En 1969, trois candidats de gauche étaient présents : Gaston Defferre (5,01%), Michel Rocard (3,61%) et le communiste Jacques Duclos (21,27%). La stratégie d’union de la gauche menée ensuite par Mitterrand s’explique largement par ces résultats : sans les électeurs communistes, pas d’accession au pouvoir possible.

En 2002, la gauche était beaucoup plus divisée puisqu’elle présentait cinq candidats : Lionel Jospin (16,18%), Jean-Pierre Chevènement (5,33%), Noël Mamère (5,25%), Robert Hue (3,37%), Christiane Taubira (2,32%).Un ou deux candidats de moins et Jospin figurait au second tour puisque Le Pen n’avait obtenu que 16,86% au 1er tour.

En 2017, la gauche sera donc absente du second tour pour la troisième fois depuis 1958.

Le deuxième tour 2017 sera-t-il atypique ?

Un second tour Fillon-Le Pen ne représenterait pas une nouveauté. Nous serions dans la configuration de 2002 (droite contre extrême-droite). Mais Marine Le Pen obtiendrait sans l’ombre d’un doute un score très supérieur à celui de son père (les derniers sondages donnent Fillon autour de 55% et Le Pen autour de 45%).

Un second tour Macron-Le Pen serait totalement inédit. Le centre serait alors opposé à l’extrême-droite. Malgré les évolutions du vocabulaire et les désaccords sur le positionnement politique d’Emmanuel Macron, on peut le considérer globalement comme un candidat centriste.

Jamais le centre n’a été opposé à l’extrême-droite au second tour de la présidentielle. Emmanuel Macron a bénéficié du résultat des primaires qui ont désigné une gauche et une droite très affirmées, laissant un espace considérable au centre.

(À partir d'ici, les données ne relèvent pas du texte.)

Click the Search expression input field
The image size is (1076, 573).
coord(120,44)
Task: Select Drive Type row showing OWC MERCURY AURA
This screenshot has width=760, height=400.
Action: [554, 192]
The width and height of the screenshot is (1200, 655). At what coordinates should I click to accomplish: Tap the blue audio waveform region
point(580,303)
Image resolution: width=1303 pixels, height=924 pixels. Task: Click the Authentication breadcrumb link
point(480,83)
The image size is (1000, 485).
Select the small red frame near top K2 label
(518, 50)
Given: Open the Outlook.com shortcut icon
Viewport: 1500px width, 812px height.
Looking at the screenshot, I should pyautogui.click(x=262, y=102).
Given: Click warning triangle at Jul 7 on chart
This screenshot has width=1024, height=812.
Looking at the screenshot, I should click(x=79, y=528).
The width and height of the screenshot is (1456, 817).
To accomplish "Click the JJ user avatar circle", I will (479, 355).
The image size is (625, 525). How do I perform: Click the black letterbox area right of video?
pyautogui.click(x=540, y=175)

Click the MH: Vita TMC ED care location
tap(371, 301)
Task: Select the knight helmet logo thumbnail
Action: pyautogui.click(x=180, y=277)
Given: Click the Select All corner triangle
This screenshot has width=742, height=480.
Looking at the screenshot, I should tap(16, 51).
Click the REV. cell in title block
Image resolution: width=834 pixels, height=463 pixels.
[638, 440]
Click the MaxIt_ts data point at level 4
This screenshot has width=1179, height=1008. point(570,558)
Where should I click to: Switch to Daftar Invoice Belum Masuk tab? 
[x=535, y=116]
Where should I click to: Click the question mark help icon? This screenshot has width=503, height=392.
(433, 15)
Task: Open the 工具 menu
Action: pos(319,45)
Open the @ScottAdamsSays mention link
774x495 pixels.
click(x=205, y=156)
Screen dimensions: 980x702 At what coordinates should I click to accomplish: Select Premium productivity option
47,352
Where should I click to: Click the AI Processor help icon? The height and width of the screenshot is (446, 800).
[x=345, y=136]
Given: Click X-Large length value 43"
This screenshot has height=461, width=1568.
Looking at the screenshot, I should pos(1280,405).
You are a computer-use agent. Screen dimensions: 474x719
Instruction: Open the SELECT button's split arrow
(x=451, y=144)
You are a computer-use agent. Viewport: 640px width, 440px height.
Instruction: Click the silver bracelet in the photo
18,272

Intuition politique, analyse pertinente de la réalité politique actuelle, volontarisme hors du commun ? Une chose est certaine : le leader du mouvement En Marche a bénéficié d’une rare conjonction de facteurs favorables. Les sondages le placent à plus de 60% dans un duel avec Marine Le Pen. Inconnu il y a quelques années, le voici sur la route de la fonction suprême.